The functionality of IC’s and I/O have become more and more complex. Circuit board manufacturers must produce higher-density connected products at a reasonable cost, and at the same time deliver stable and high-quality products in a shorter time. Coupled with the introduction of circuit board technology and micropore technology, these complex needs can be met. This trend has become the mainstream of the circuit board industry and advanced electronic mounting board technology, completely changing the industry’s ecology.
Because the contact points configured for each inch of the carrier board have increased significantly, the cost of missing a defect will be greater than the previous loss. Therefore, circuit board manufacturers are seeking automated inspection solutions as an important monitoring method for quality control.
The structure loading board method for advanced structure includes: BGA (Ball Grid Arrays), CSP (Chip Scale packaging), flip chip BGA (FC-BGA-Flip chip BGA), COB (Chip on Board), etc. Because the production of the circuit board is carried out in a full board manner, and the product is configured in a repeating circuit layout, a considerable number of units will be arranged on a circuit board. This feature makes the production batch relatively small. Some flexible roll-to-roll loading boards also require special AOI equipment to check. For the construction board or module board manufacturers, the strip configuration is often used for production and shipment. For example: a CSP structure loading board product has four consecutive pieces, each piece contains 25 units of CSP. Assuming that the industry stipulates that as long as the number of defective units is less than 20%, even if it passes the test, the system should deal with this demand. At this time, we must pay attention to confirm the defect status of the product unit, rather than only calculating the number of defects.
When it is found that the number of defects exceeds the specified amount of failure, it should be further confirmed whether this product should be scrapped. At this time, the automatic visual inspection system needs to have the following two capabilities:
Able to confirm the number of defects of each unit and not just the number of defects on the entire product (two fault problems appearing on the same unit product should be identified as a single product with defects, and the data required for quality control can be additionally calculated)

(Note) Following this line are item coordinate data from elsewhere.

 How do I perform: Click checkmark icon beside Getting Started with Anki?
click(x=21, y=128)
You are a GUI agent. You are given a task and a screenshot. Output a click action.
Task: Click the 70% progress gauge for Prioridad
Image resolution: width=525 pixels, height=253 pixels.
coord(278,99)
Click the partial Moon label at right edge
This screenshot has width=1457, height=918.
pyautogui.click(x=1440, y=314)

l The system should have the ability to screen the entire product, not just detect the number of defects.
10. AOI molding size measuring machine
The use of size measurement in the PCB manufacturing process can effectively improve the yield of products in the manufacturing process. Especially in the forming stage, due to the irreversible forming process, the defects caused by wear during the use of the milling cutter can be eliminated if they can be detected in time. In addition, because of the use of automatic optical detection as the medium, it can also avoid the inconsistency of the results of the detection before and after or different people.